The chromosome number is 17. The plant flowers from May to July, variably with elevation.

== Taxonomy ==
This plant was described as part of Nathaniel Lord Britton and Joseph Nelson Rose's treatment of the genus Dudleya in 1903. The plants in the southern Sierra Nevada were formerly placed in Dudleya abramsii ssp. calcicola, but revised treatments have shown that calcicola is limited to limestone, while the plants on granite are in abramsii.

=== Etymology ===
The epithet abramsii commemorates LeRoy Abrams.

== Distribution and habitat ==
The plant primarily occurs in the southern Sierra Nevada of California and the Peninsular Ranges of southern California and Baja California. Its distribution in the Peninsular Ranges occurs in the north from the San Jacinto Mountains to Mount Laguna and Jacumba, down into the Sierra Juarez and the Sierra de San Pedro Martir. It can be found at elevations of 750 to 2200 meters.

Although the plant occurs in a few selected locales, where it is found it may be abundant. It is one of the smaller Dudleya that can often be seen growing in crevices of granite rocks or in the detritus at the base of rocks on north-facing hillsides or under shaded trees.

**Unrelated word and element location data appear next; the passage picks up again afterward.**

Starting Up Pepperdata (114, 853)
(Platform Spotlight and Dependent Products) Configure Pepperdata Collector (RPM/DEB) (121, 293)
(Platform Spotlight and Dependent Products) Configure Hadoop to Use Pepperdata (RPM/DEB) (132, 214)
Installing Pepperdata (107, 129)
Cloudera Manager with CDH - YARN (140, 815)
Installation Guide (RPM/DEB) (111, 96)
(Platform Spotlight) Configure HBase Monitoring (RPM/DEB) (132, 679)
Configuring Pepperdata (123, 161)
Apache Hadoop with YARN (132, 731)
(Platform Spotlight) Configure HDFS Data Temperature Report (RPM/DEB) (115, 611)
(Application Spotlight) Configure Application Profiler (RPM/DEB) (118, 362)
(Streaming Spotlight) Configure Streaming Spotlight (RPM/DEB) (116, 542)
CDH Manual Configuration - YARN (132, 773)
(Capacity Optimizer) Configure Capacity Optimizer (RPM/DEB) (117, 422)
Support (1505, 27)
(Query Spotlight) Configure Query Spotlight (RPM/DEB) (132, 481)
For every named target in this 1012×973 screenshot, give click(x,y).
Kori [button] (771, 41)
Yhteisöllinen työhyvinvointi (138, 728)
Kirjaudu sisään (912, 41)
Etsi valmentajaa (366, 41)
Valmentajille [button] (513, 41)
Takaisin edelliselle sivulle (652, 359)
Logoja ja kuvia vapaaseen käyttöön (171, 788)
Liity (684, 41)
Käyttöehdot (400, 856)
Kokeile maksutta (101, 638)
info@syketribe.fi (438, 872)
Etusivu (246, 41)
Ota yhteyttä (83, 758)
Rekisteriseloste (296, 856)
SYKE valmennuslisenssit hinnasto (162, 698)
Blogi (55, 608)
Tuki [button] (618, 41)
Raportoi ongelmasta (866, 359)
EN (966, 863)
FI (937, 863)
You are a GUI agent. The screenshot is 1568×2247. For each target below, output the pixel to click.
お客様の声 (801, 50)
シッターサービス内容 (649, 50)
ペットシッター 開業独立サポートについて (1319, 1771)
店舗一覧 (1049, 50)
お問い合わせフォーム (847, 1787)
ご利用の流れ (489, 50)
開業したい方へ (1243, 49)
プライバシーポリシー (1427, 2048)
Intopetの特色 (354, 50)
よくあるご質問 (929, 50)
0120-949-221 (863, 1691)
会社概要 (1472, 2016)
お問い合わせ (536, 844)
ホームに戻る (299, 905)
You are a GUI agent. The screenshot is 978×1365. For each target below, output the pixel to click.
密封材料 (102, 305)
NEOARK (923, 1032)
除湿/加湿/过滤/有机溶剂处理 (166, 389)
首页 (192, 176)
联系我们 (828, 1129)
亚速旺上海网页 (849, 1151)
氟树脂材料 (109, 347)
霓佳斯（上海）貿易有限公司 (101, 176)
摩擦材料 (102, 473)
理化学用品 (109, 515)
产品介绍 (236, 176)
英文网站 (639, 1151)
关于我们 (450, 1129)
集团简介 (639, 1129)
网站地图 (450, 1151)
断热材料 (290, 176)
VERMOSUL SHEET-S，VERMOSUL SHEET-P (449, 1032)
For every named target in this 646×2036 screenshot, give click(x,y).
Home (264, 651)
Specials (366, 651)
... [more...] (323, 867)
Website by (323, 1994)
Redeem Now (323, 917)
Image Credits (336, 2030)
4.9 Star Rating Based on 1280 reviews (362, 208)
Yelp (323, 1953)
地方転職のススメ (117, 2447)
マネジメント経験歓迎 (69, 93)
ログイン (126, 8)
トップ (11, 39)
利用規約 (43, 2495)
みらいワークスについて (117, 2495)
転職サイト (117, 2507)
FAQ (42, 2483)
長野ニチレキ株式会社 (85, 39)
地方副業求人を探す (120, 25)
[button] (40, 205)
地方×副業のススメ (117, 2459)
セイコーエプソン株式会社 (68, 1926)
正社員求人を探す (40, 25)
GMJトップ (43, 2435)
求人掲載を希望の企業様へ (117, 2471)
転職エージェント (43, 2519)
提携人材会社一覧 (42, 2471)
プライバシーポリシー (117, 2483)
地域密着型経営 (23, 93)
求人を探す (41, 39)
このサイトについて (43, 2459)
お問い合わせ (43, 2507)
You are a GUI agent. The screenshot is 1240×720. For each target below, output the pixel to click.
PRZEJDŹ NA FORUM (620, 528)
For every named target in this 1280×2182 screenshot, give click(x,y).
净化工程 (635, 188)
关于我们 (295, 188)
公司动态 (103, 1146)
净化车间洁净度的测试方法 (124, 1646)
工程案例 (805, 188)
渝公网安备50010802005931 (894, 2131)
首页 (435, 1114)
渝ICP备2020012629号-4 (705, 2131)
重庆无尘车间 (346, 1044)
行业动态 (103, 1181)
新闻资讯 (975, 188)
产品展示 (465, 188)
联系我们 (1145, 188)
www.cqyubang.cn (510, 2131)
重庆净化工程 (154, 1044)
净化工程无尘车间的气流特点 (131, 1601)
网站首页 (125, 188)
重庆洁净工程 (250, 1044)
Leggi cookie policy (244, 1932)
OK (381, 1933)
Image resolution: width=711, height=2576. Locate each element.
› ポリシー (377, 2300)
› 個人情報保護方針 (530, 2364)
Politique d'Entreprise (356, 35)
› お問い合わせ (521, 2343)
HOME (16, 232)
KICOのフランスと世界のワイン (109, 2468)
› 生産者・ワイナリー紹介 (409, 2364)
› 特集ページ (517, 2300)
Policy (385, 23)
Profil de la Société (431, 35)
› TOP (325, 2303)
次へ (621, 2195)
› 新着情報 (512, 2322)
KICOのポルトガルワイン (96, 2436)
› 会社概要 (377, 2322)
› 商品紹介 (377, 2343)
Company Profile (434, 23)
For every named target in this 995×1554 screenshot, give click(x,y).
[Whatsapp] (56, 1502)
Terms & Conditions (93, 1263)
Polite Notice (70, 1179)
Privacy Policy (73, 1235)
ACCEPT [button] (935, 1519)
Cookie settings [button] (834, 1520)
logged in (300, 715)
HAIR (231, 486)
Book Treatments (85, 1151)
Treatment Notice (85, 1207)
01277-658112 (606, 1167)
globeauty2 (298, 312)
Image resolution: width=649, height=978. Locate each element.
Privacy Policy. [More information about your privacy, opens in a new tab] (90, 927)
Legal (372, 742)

Due to its small size and habit it may elude naturalists looking for the plant.

== Cultivation ==
This plant is not well-suited to pot culture, but may thrive if planted in a crevice between granite rocks and left alone. Plants placed between rocks in an effort to mimic the natural habitat will survive and flower for many years. The plants must be shaded during the hottest months of the year, as they may live only 2 to 3 years in full sun. They are also vulnerable to pests that may eat the stem, destroying the meristem and killing the plant.